2.3.4. Model training

During the first step of model training, all features were normalized to ensure that the contribution of features to models was not affected by their range and distribution. Since the sample size was much larger than the feature size, to retain as much feature information as possible, no feature selection or feature reduction was performed in this study.

Following feature normalization, we used multi-objective extra trees (MOET) to develop a regression prediction model. As an extension of the random forest regression model, the extra trees algorithm was proposed as a computationally efficient and highly randomized extension of the random forest algorithm (55). The extra trees algorithm is an important algorithm within the class of decision tree-based ensemble learning methods. It has been shown to exhibit state-of-the-art performance with respect to many regression tasks featuring high-dimensional inputs and outputs (56). This study used MOET because multi-objective learning could employ multiple object modeling strategies to improve performance beyond the level that could be achieved by single-object learning in the same context (32). During training, a MOET regression model featuring 1,000 trees which named the “full model” was trained using pairs of input linguistic features (120 dimensions) and annotated output personality trait scores. Fivefold cross-validation was used to adjust the model parameters. Besides, considering the ubiquitous use of the LIWC lexicon in personality prediction, we wanted to make sure if adding the other 5 lexicons worked. So we also built a regression model using only SC-LIWC features (87 dimensions) with the same training method and named it the “LIWC model.”

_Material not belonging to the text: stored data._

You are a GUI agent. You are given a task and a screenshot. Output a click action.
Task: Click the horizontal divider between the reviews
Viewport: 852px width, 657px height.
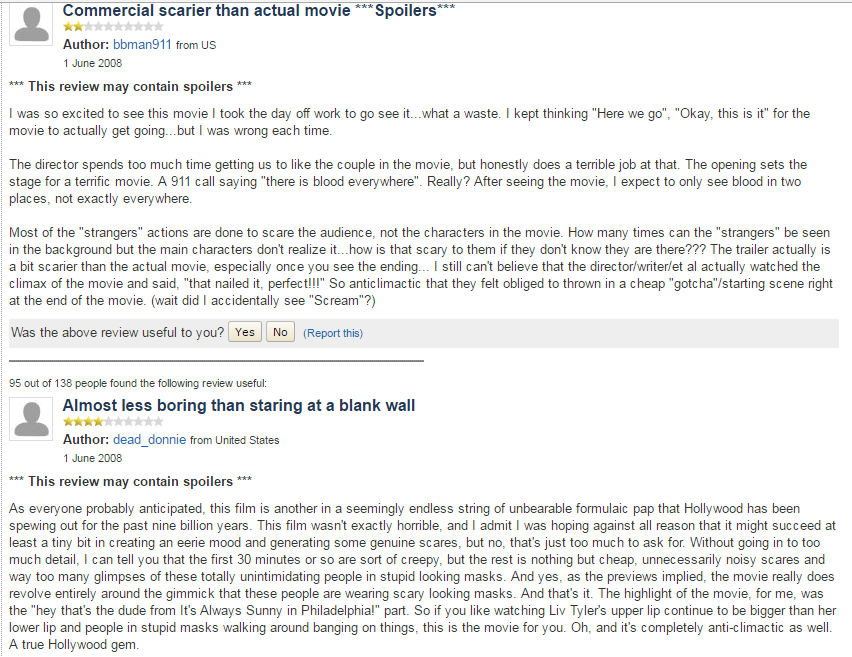(x=216, y=360)
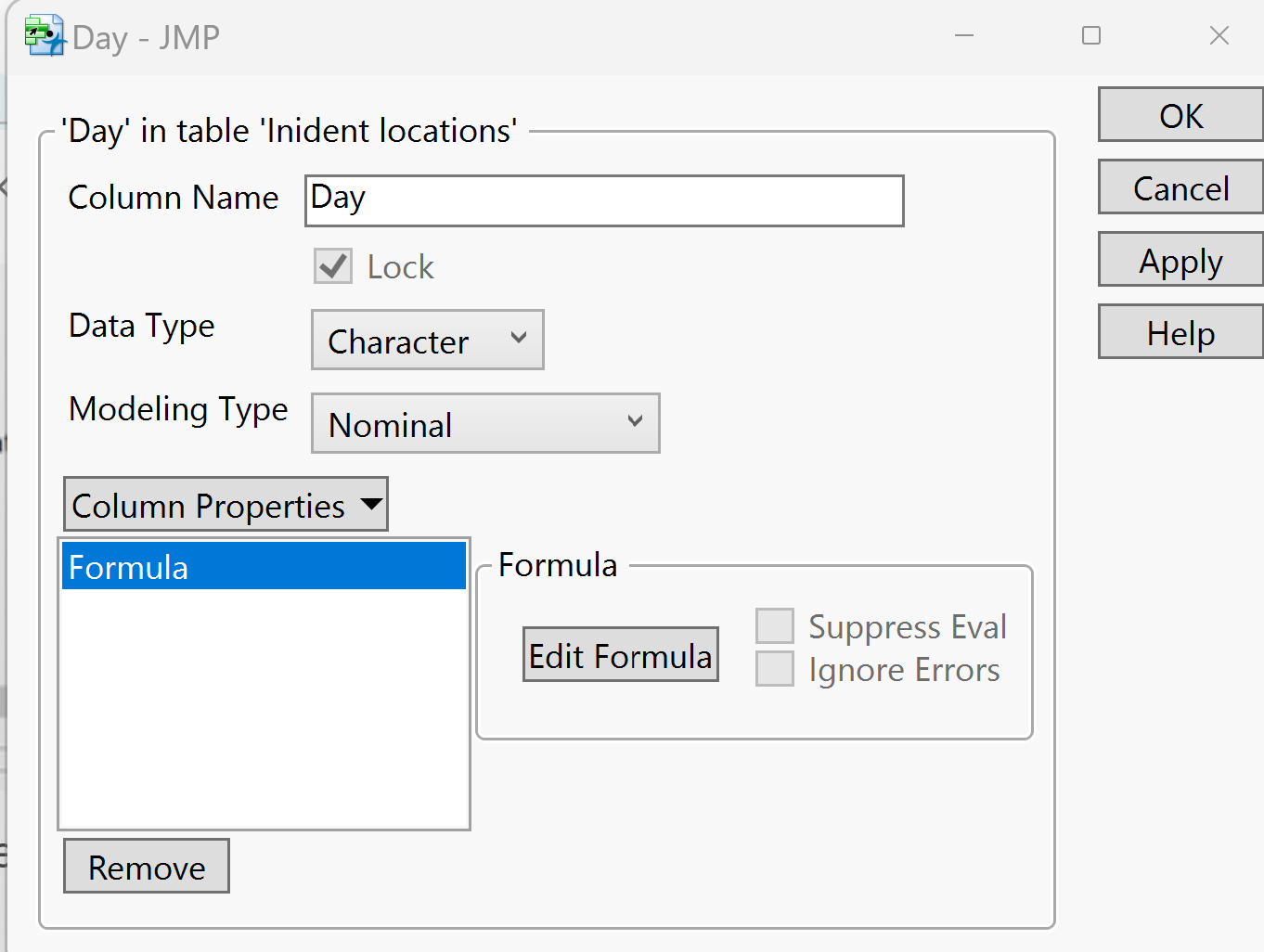Expand the Column Properties menu
This screenshot has height=952, width=1264.
(x=226, y=505)
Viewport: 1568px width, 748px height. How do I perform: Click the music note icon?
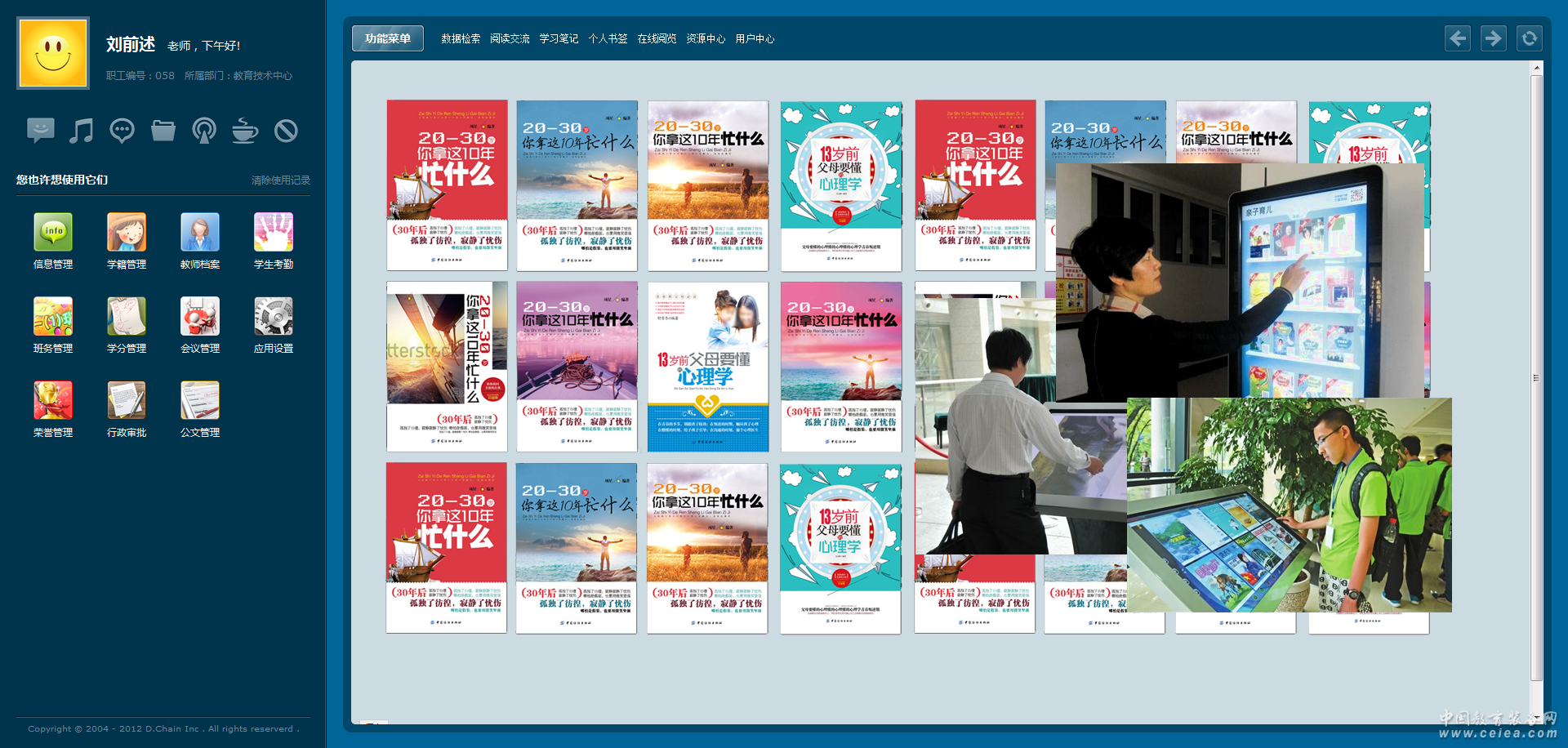[81, 131]
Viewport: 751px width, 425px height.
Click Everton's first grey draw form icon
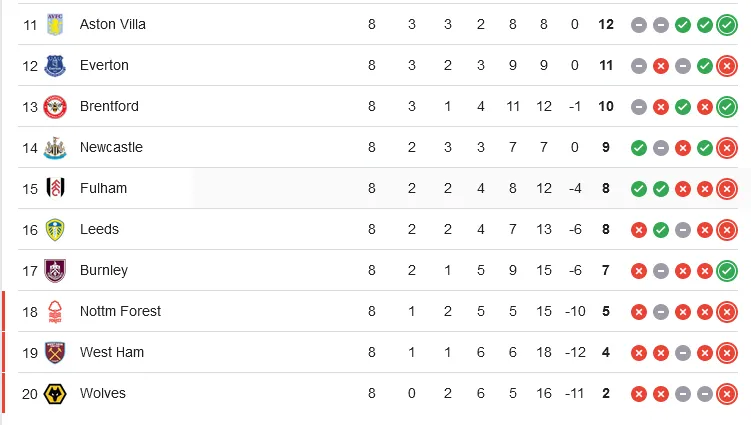(x=638, y=65)
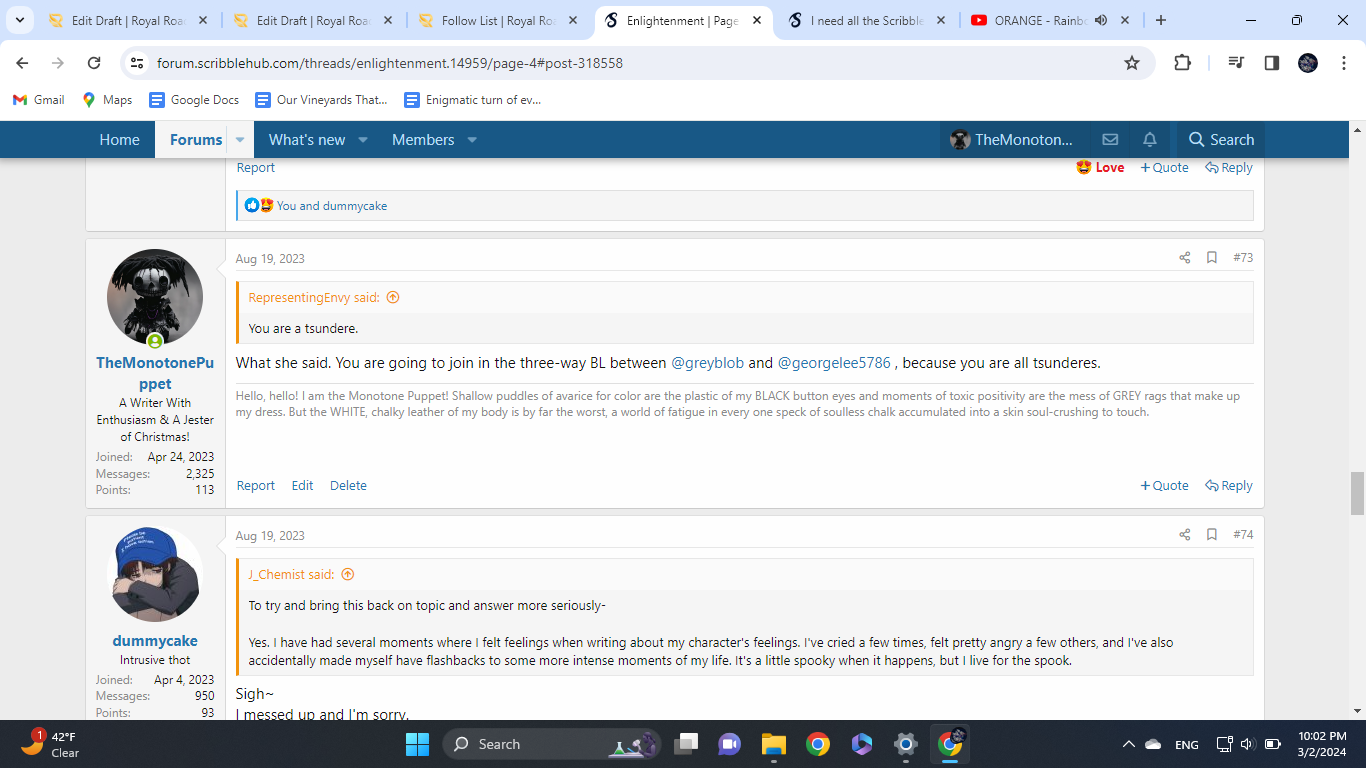The width and height of the screenshot is (1366, 768).
Task: Select Home in the forum navigation
Action: [119, 139]
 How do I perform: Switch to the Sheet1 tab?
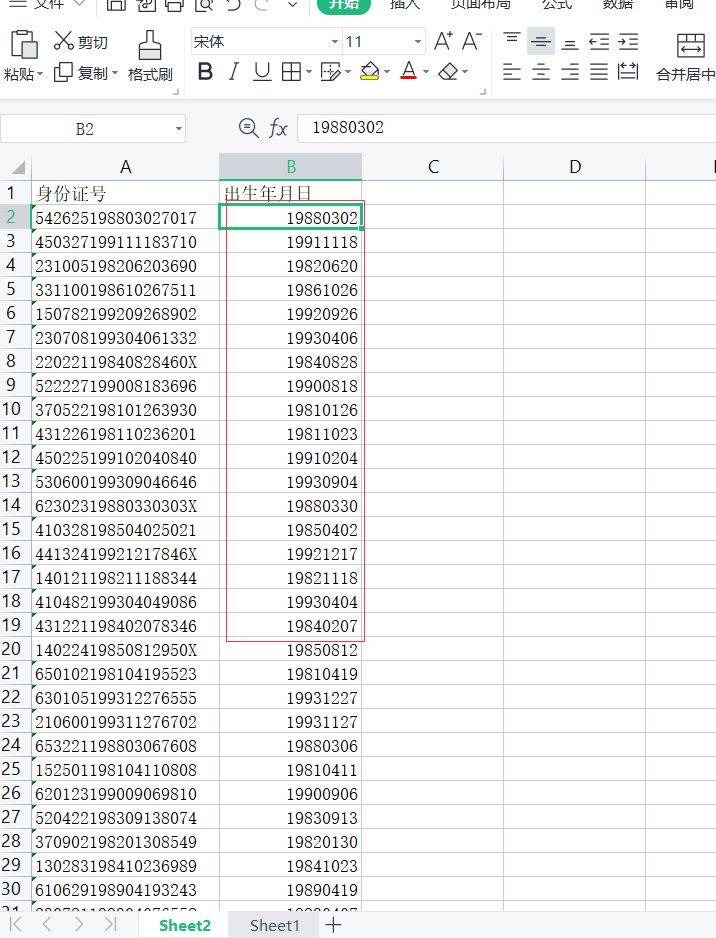(274, 925)
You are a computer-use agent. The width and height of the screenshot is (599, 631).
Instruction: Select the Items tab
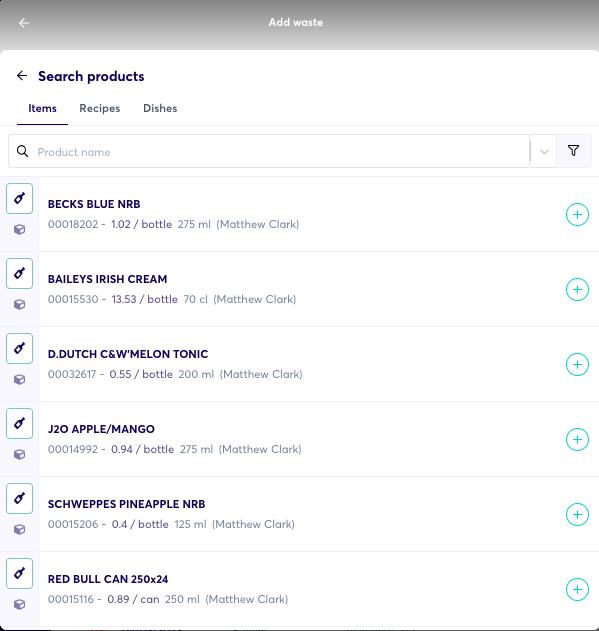[x=42, y=108]
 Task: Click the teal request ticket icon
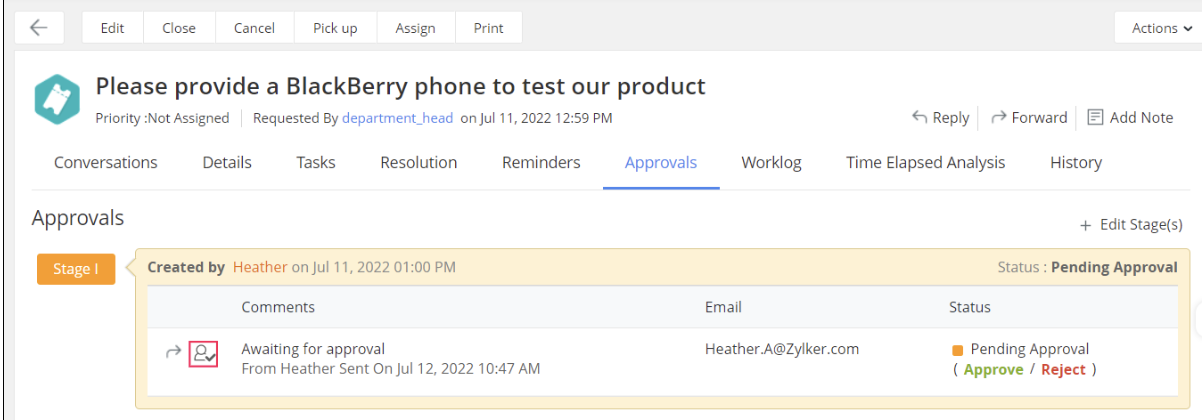pos(58,100)
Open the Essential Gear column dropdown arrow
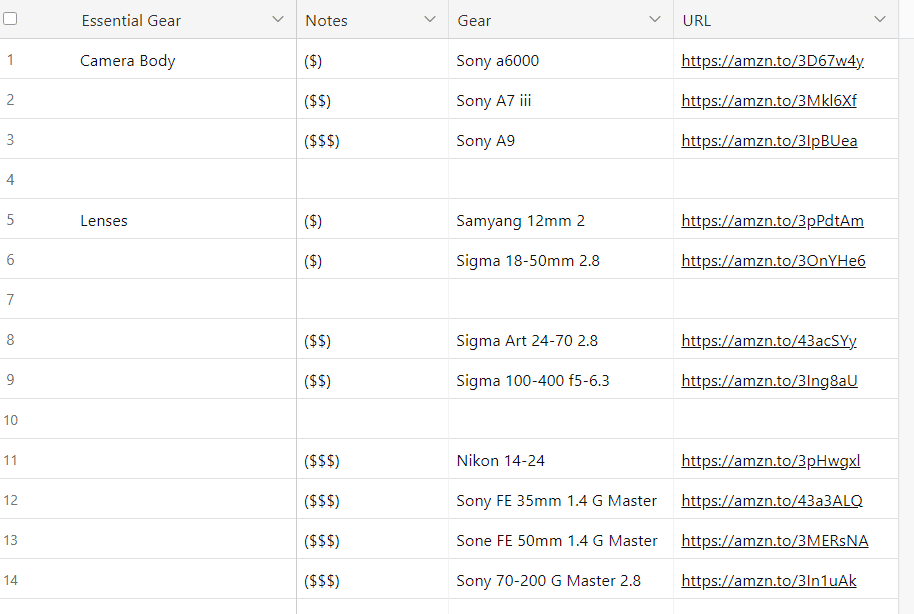The width and height of the screenshot is (914, 614). pyautogui.click(x=278, y=20)
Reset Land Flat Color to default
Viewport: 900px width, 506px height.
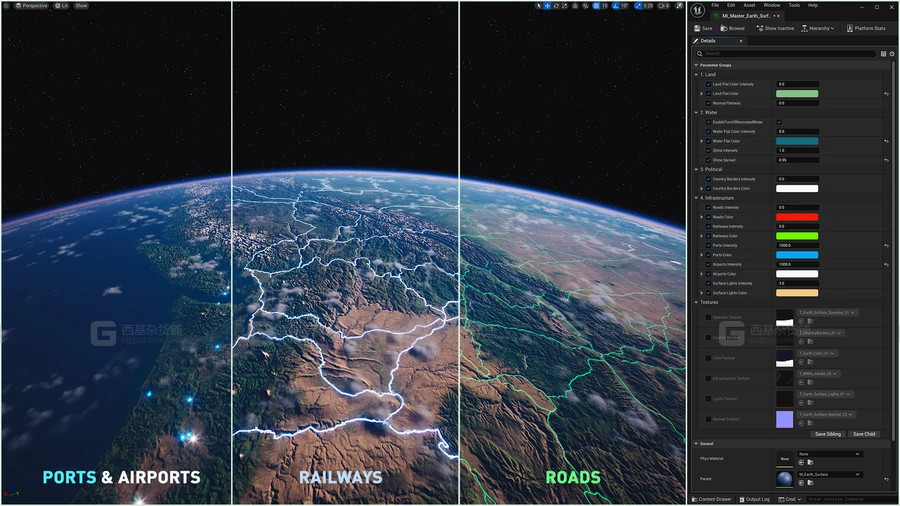[886, 94]
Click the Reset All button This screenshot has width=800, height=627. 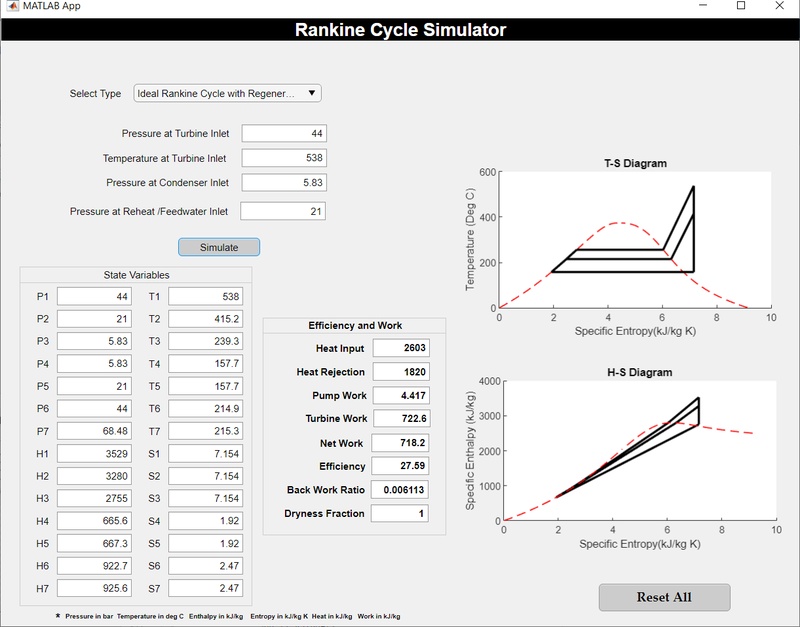coord(664,597)
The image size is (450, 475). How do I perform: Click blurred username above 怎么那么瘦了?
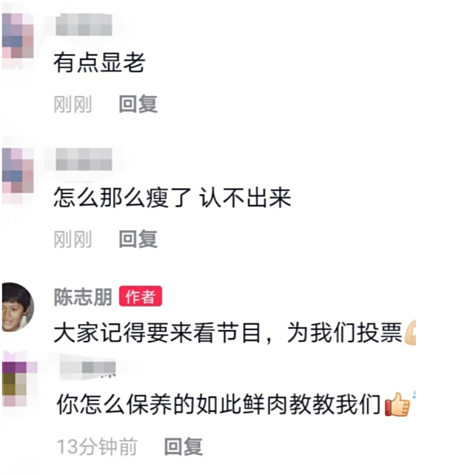[x=84, y=159]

During the process of five-fold cross-validation, the test set’s predictive values for every fold were saved. Accordingly, all samples in the “whole” data were predicted once as test sets. Similarly, we first used the “training” data with all feature (120 dimensions) to develop a prediction model for 5 personality traits and then applied the prediction model to the odd-numbered and even-numbered posts “split-half” data. The overall process is shown in Figure 3. Ultimately, we obtained three sets of predicted values, i.e., 3,411 based on the “whole” data and 682 based on the “split-half” data.

2.4. Statistical analysis

We first conducted statistically analysis on the information drawn from user profiles. Second, considering the fact that a basic premise of the multi-objective approach is that these dimensions are correlated (even weakly) (57), we calculated the Pearson correlation coefficients among the five personality traits. Third, to ensure that the “full model” can perform better than the “LIWC model,” we compared the Pearson correlation coefficients between test scores and predicted scores of the two models, which were obtained from cross-validation. Furthermore, the researchers used the attributes of the extra trees algorithm to output the feature importance of the language features that were used for modeling. The importance of a feature indicates how important the feature was to the model-constructing process. The sum of the values of the importance of all features used is 1. The sum of the importance of each lexicon was calculated. Since total feature importance increases with the number of features, we also calculated the average feature importance for each lexicon, which is the ratio of the sum of the importance of each lexicon compared to the number of features included in each lexicon.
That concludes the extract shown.